>>>

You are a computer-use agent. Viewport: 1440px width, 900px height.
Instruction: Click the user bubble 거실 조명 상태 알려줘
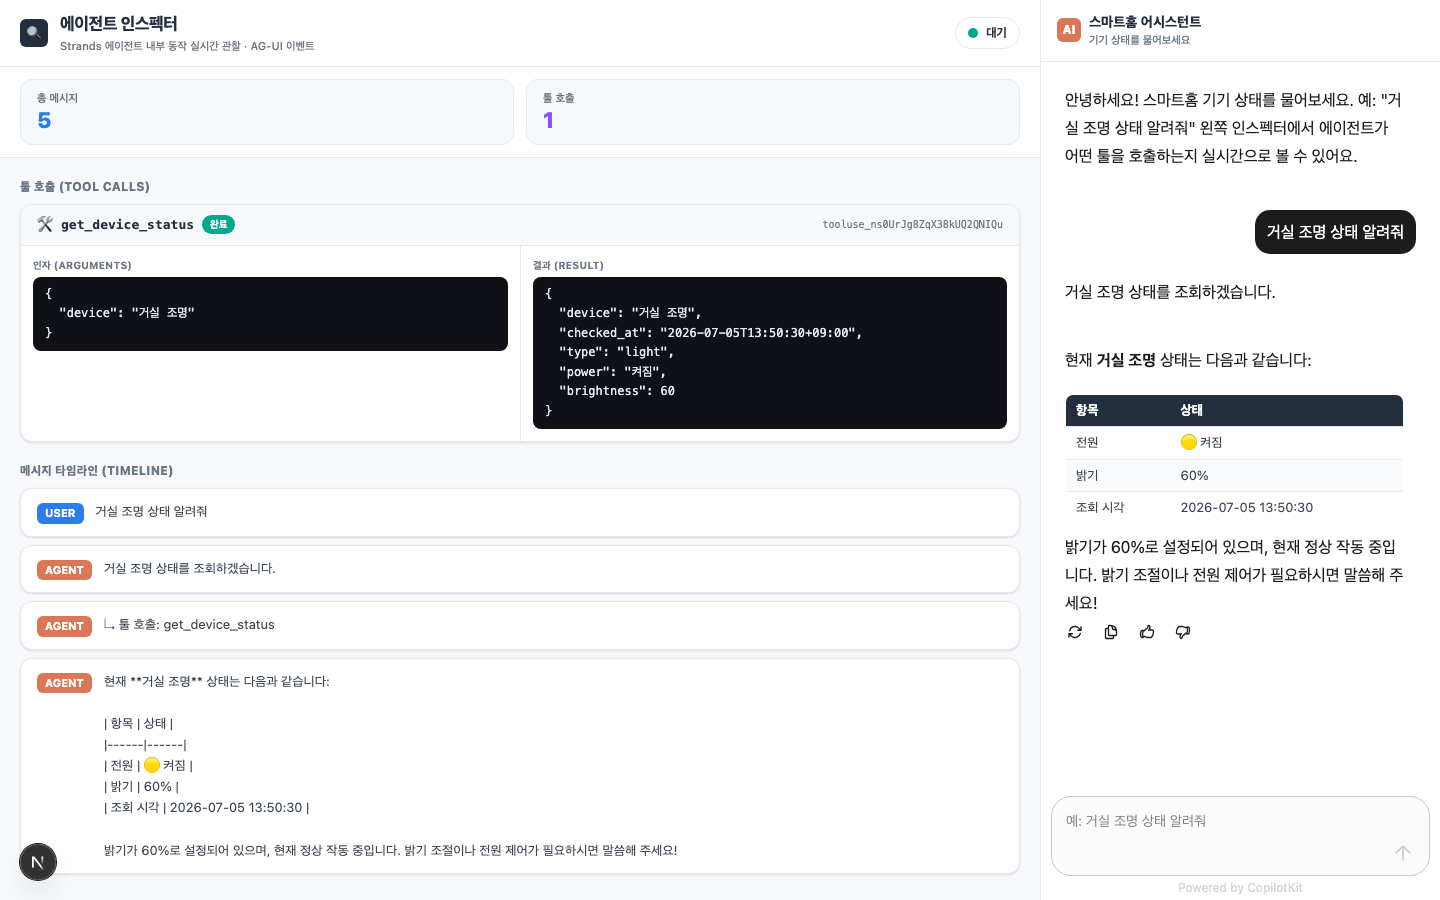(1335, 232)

<<<
>>>

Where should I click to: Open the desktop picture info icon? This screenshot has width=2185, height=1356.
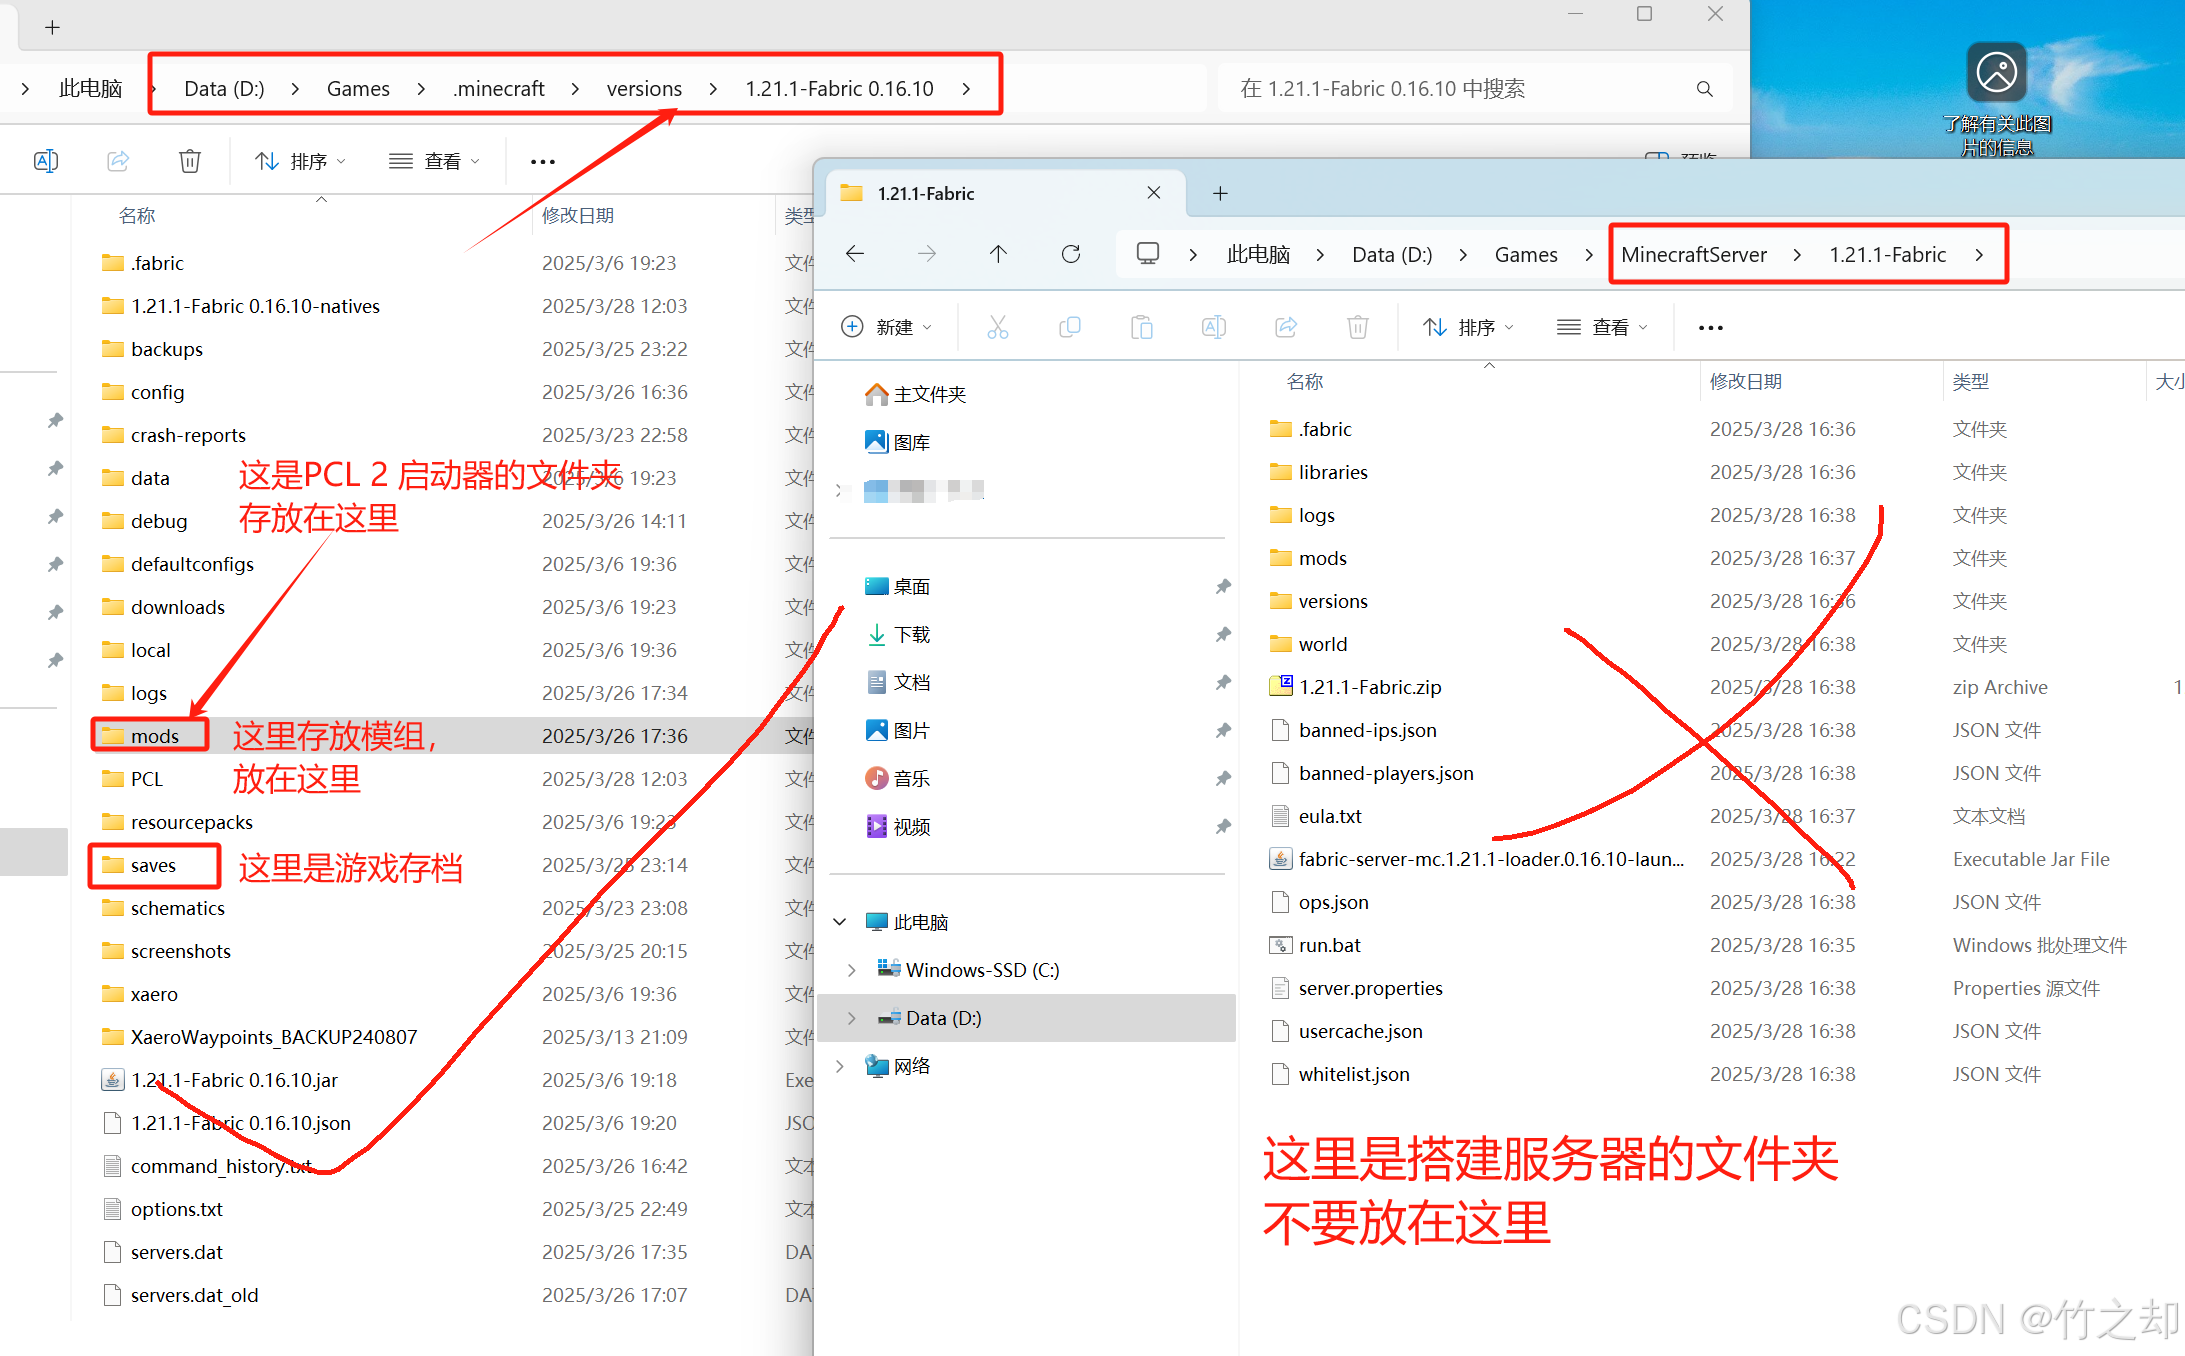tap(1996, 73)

<<<

# Exercise
Update the records from the line containing "Where should I" through the line containing "tap(1996, 73)" by swapping "screenshot" for "image" and changing nothing else. Return only those lines, without the pictures.

# Full answer
Where should I click to: Open the desktop picture info icon? This image has width=2185, height=1356.
tap(1996, 73)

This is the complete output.